Turkey votes amid debate on presidential system


Voters in Turkey are casting their ballots in a parliamentary election that could lead to fundamental changes in how the country is governed.

Sunday’s election is being held amid strong economic promises and debates on the Kurdish issue.

The political atmosphere is tense, with bombings targeting the country’s Kurdish-oriented left-wing party and harsh rhetoric emanating from party leaders and the country’s president, Recep Tayyip Erdogan.The conservative Justice and Development (AK) Party, the ruling party since 2002 years that was formerly led by Erdogan, is aiming to attain a two-thirds majority in the 550-seat parliament.

This will enable the party to change the constitution to replace Turkey’s parliamentary system with a presidential system that provides the president with strong powers.

By securing 330 seats, the party will be in a position to draft a constitution and try to have it approved through a referendum.

The majority of surveys suggest that a victory with such a large margin is unlikely for the AK Party.

The three largest opposition parties in parliament have all declared that they are against the presidential system.

Opinion polls indicate that the AK Party is ahead of its rivals.

However, the surveys are divided on whether it will secure the 276 seats required to enable it to form a single-party government or reach the 330 mark to initiate moves for a new constitution.

In a country where the office of the president is constitutionally neutral, Erdogan has been making political remarks in recent public appearances, often criticising the pro-Kurdish left-wing Peoples’ Democracy Party (HDP) and other opposition parties.

The HDP, which is contesting the elections on a liberal platform, is seeking to cross the 10 percent threshold and enter parliament.
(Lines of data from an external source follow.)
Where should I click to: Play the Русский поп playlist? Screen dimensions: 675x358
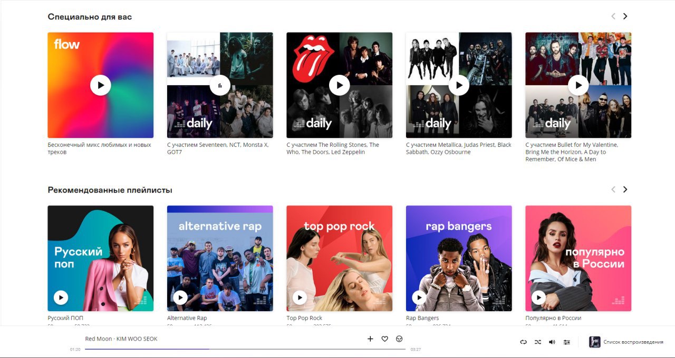[x=61, y=298]
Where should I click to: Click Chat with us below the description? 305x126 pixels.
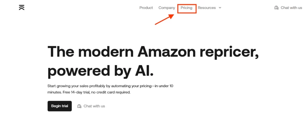pos(94,106)
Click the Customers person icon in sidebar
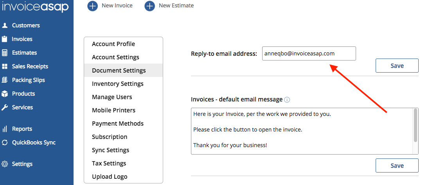 5,25
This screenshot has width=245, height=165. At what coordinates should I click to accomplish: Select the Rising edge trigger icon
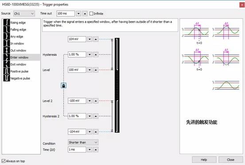7,22
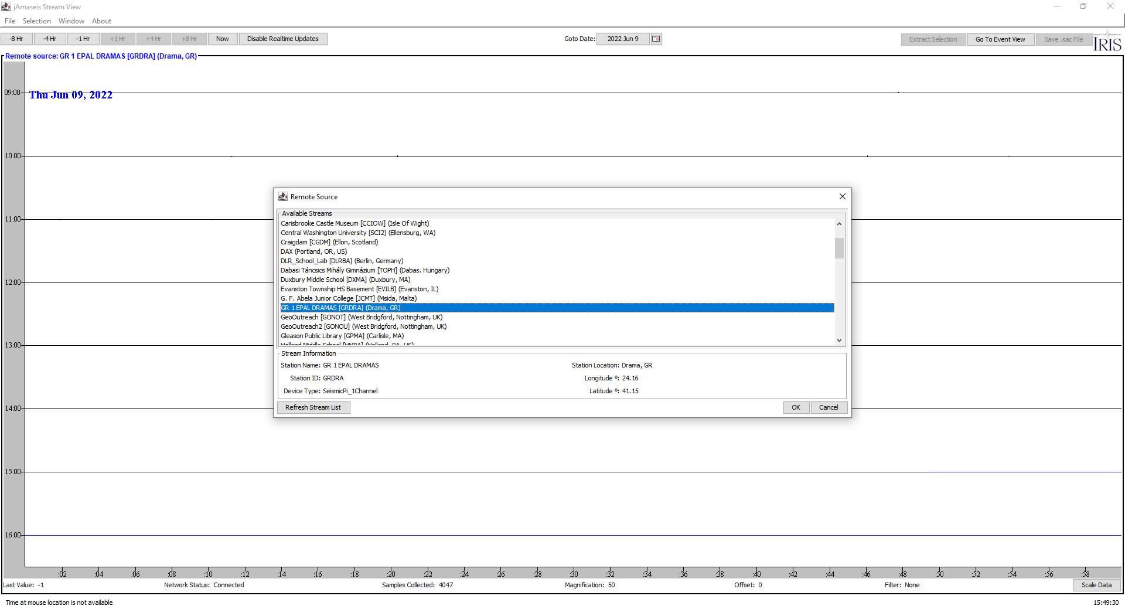Open the File menu

[10, 21]
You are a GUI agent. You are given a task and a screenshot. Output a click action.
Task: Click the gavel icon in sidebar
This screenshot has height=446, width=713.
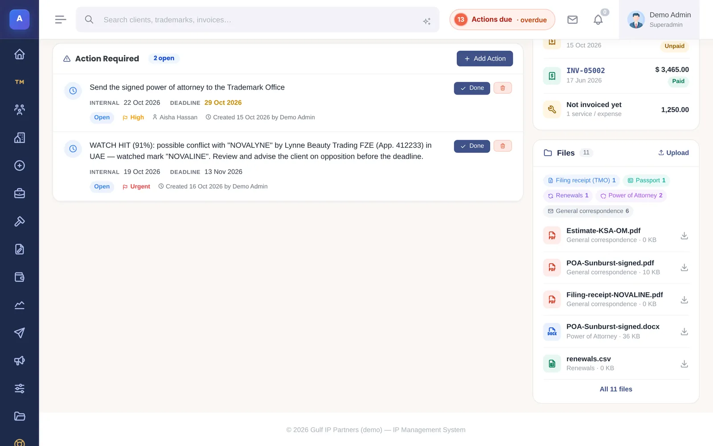(x=19, y=221)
Its success will affect the distribution of seats and, consequently, the power of the ruling party.

Close to threshold

Public surveys place the HDP close to the threshold – on the verge of crossing it or falling short by a small margin.

Winning 10 percent of the total votes cast gives parties about 50 seats in parliament, while the ones that fail to cross the threshold get no seats.

Galip Dalay, a senior fellow with the Al Jazeera Studies Centre on Turkey and Kurdish studies, said the election has been reduced to a referendum on whether Turkey should change in its political system or not.

“The whole battle falls around if Turkey should have a parliamentary system or a presidential one. Unfortunately, all other items on the agenda have taken back seat to this dominant election issue,” he told Al Jazeera from Istanbul.

The run-up to the elections has seen discussions on the Kurdish dispute in the context of ongoing peace talks with the outlawed armed Kurdistan Workers’ Party (PKK).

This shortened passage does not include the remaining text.